# Instructions for the task
In the post about Messiaen, how many CDs does his opera "Saint François d'Assise" fill?

Wednesday, August 16, 2006

Messiaen

The more I learn this guy’s music, the more I regret not being born in time to have met him.

Yesterday was a rough day for me, and it may take me a while to cope. Popping in his opera “Saint François d’Assise” (Nagano conducting, on D-G) is like a balm. He was such an oddball, and as on fire with the faith as it seems any could expect to be in his profession. A genius, he basically won every prize he could have applied for - piano, organ, history, composition, counterpoint, ... and his musical œuvre is (almost) all directed to God.

This opera .... I dunno. It’s hard going down at first, but it’s nothing like Schoenberg. It fills four CDs, and the score is in 8 oversize books - quite heavy.

His was such a joy-filled faith - nothing on pain or suffering in his work, but all about things like the appearance of the Eternal Church, the Ascension - the glory stuff. (Kind of an antithesis of the doom-and-gloom image some paint of the pre-V2 Church.)

He wrote one piece of liturgical music (that I know), an “O sacrum convivium” from the 1930s. It is simply stunning. Simple in form and even in texture - all homophonic, but his harmonic language is so original and passionate. I have begun to think, too, that the “et futuræ gloriæ” is meant to be a musical “orgasm” - tying in the joy of the marital act to the Eucharist and to the “future glory” of salvation. (Decades before JP2’s Theology of the Body!)

# Given data
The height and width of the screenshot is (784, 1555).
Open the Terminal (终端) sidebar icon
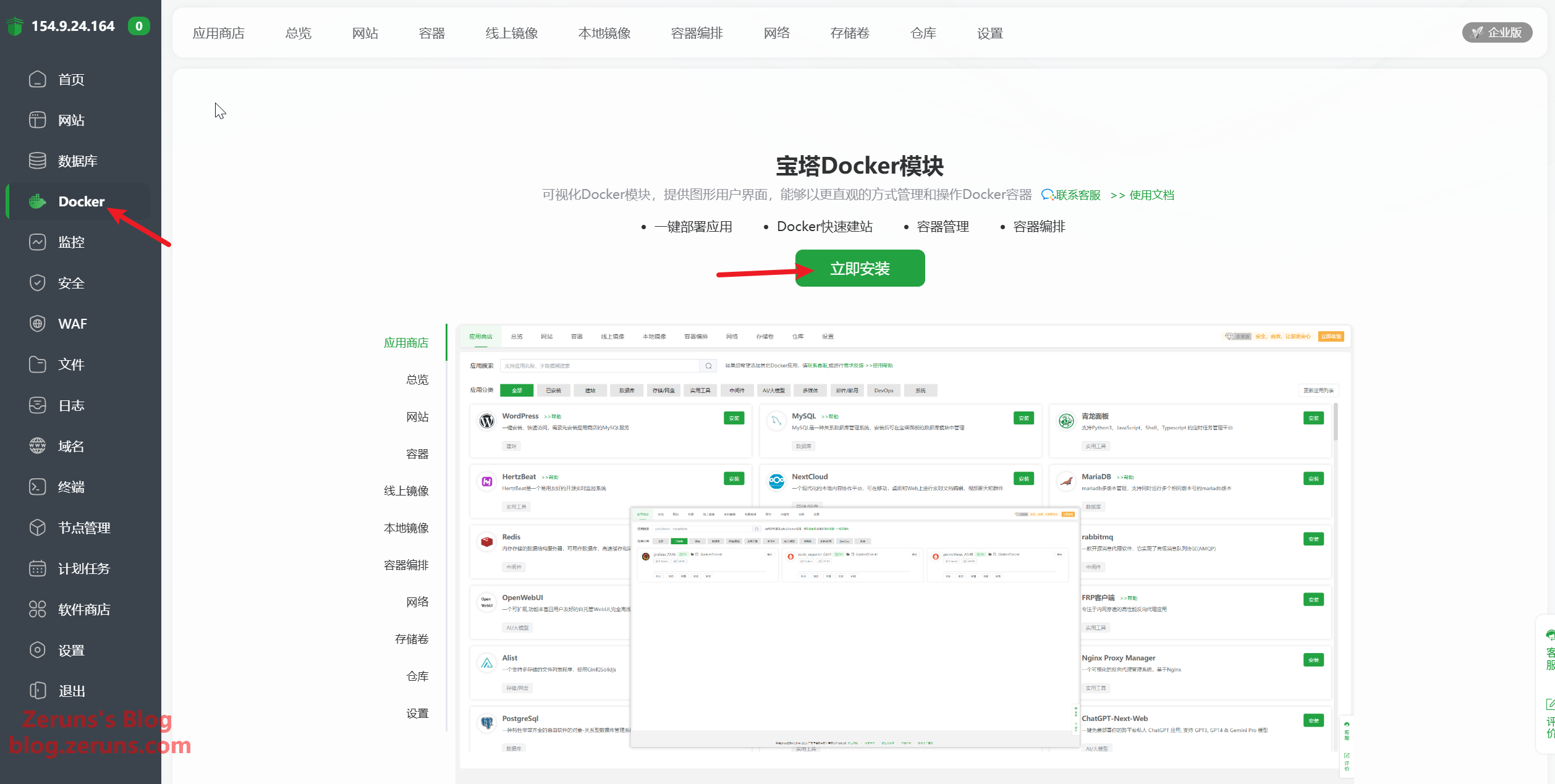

# Exercise output
Four CDs.